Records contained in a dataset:
------------------------------------------------

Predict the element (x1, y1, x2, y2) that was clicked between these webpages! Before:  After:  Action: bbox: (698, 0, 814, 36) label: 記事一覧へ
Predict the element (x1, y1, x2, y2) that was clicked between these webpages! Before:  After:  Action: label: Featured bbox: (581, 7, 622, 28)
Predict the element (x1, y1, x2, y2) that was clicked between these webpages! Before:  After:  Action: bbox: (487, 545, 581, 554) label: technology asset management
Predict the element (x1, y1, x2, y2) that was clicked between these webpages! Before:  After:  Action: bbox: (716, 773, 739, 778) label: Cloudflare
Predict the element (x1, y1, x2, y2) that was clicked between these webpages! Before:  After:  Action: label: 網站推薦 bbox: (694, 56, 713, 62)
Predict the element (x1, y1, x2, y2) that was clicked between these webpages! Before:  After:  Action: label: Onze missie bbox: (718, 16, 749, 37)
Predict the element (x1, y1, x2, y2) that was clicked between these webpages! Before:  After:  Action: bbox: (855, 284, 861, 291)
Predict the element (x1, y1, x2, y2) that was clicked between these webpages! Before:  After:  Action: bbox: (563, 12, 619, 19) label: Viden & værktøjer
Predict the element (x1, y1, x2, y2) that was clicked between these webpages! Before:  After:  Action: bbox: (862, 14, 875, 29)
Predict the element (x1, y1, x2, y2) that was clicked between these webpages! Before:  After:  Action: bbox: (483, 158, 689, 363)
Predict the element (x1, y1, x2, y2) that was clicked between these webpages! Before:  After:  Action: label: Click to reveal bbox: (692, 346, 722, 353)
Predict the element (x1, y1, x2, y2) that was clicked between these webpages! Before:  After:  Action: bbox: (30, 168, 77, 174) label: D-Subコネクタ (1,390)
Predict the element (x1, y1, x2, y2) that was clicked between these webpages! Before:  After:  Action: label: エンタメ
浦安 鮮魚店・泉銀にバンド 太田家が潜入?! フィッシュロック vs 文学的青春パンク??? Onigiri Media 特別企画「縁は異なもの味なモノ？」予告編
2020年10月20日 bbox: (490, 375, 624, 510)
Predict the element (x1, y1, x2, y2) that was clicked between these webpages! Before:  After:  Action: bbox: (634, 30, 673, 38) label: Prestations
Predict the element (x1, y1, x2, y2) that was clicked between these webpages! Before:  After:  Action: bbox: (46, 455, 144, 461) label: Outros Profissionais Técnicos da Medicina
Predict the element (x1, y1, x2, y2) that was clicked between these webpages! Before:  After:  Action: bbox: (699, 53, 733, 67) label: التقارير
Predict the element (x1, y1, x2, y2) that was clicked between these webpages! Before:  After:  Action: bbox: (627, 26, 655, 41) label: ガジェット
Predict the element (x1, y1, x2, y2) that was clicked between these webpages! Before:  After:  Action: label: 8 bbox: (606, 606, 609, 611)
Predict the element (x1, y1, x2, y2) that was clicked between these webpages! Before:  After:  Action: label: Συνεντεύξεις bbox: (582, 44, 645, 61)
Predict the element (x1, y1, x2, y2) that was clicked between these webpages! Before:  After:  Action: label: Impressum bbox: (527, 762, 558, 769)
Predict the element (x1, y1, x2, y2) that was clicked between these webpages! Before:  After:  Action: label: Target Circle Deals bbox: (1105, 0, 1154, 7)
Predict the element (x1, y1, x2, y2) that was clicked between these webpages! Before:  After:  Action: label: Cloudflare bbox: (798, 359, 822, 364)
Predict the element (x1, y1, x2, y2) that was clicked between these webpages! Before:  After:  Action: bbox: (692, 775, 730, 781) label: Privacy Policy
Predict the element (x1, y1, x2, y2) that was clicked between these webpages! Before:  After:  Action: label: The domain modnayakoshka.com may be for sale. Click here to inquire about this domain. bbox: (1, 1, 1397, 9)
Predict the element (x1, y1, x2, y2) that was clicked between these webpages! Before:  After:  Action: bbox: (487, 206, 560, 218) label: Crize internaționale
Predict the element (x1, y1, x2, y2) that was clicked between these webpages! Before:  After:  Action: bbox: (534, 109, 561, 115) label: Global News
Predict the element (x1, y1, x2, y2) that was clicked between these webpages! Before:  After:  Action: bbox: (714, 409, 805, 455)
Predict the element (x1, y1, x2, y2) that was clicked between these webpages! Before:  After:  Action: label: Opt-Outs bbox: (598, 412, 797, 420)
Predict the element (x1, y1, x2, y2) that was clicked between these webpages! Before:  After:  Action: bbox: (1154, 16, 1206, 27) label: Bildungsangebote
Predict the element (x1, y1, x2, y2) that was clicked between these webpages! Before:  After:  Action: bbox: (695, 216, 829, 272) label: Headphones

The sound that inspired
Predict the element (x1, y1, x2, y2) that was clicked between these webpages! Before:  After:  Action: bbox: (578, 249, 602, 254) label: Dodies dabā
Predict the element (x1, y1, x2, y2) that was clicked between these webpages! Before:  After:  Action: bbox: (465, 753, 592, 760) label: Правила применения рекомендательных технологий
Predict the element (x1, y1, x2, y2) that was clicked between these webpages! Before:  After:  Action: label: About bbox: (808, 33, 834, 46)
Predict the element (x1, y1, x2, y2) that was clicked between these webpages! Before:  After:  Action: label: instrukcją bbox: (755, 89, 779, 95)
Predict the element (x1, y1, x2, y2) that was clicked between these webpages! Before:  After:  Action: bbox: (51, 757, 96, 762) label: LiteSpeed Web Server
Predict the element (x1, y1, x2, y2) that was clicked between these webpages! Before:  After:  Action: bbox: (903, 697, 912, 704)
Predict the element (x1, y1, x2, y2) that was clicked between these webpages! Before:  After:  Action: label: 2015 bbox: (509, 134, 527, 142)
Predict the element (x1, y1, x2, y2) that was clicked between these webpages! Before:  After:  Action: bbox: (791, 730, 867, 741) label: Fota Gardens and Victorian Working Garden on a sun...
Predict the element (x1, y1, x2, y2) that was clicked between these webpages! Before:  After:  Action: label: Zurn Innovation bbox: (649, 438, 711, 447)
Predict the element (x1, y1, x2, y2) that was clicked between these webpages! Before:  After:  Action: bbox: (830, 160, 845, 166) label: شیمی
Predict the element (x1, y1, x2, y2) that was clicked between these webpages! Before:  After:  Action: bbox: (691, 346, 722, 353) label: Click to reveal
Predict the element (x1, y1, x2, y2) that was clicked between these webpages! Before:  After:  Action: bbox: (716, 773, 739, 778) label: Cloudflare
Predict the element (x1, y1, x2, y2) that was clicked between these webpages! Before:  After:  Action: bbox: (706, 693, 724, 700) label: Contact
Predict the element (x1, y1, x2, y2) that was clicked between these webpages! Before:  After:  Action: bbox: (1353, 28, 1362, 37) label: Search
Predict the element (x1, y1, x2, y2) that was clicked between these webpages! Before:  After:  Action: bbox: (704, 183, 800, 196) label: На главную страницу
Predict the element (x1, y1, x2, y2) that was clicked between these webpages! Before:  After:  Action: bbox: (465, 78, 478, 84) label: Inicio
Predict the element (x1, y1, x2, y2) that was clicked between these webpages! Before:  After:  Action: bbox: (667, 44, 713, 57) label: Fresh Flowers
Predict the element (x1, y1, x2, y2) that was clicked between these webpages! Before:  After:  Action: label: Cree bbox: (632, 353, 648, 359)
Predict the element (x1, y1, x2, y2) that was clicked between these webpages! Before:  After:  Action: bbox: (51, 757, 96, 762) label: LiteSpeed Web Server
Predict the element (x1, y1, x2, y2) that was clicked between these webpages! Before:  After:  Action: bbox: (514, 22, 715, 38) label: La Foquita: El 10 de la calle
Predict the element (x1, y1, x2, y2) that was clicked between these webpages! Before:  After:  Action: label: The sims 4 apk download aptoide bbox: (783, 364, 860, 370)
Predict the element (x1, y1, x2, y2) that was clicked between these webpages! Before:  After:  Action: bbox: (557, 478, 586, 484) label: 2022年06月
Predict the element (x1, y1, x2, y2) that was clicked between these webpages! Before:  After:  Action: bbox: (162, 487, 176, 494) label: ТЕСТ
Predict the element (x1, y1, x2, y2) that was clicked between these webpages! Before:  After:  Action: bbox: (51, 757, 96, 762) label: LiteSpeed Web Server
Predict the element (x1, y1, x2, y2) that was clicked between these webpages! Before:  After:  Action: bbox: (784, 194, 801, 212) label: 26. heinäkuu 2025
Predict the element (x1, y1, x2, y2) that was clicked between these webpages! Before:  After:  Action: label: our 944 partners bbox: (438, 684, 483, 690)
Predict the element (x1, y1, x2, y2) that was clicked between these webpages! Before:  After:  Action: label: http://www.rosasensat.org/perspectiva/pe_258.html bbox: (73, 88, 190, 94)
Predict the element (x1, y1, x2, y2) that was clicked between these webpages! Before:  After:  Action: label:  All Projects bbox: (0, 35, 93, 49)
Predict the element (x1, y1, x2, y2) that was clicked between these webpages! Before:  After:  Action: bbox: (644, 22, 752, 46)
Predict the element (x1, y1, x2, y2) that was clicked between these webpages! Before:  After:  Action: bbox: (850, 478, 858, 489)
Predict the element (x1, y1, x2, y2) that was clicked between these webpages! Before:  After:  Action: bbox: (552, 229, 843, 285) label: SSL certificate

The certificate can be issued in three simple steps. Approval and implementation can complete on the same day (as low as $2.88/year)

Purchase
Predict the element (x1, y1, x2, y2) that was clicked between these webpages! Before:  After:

------------------------------------------------

* **WHAT IS EXPECTED**:
Please copy the records from the line containing "16, 749, 37)" to the line containing "14, 875, 29)", word for word.

* **RESULT OF THIS EXERCISE**:
Predict the element (x1, y1, x2, y2) that was clicked between these webpages! Before:  After:  Action: label: Onze missie bbox: (718, 16, 749, 37)
Predict the element (x1, y1, x2, y2) that was clicked between these webpages! Before:  After:  Action: bbox: (855, 284, 861, 291)
Predict the element (x1, y1, x2, y2) that was clicked between these webpages! Before:  After:  Action: bbox: (563, 12, 619, 19) label: Viden & værktøjer
Predict the element (x1, y1, x2, y2) that was clicked between these webpages! Before:  After:  Action: bbox: (862, 14, 875, 29)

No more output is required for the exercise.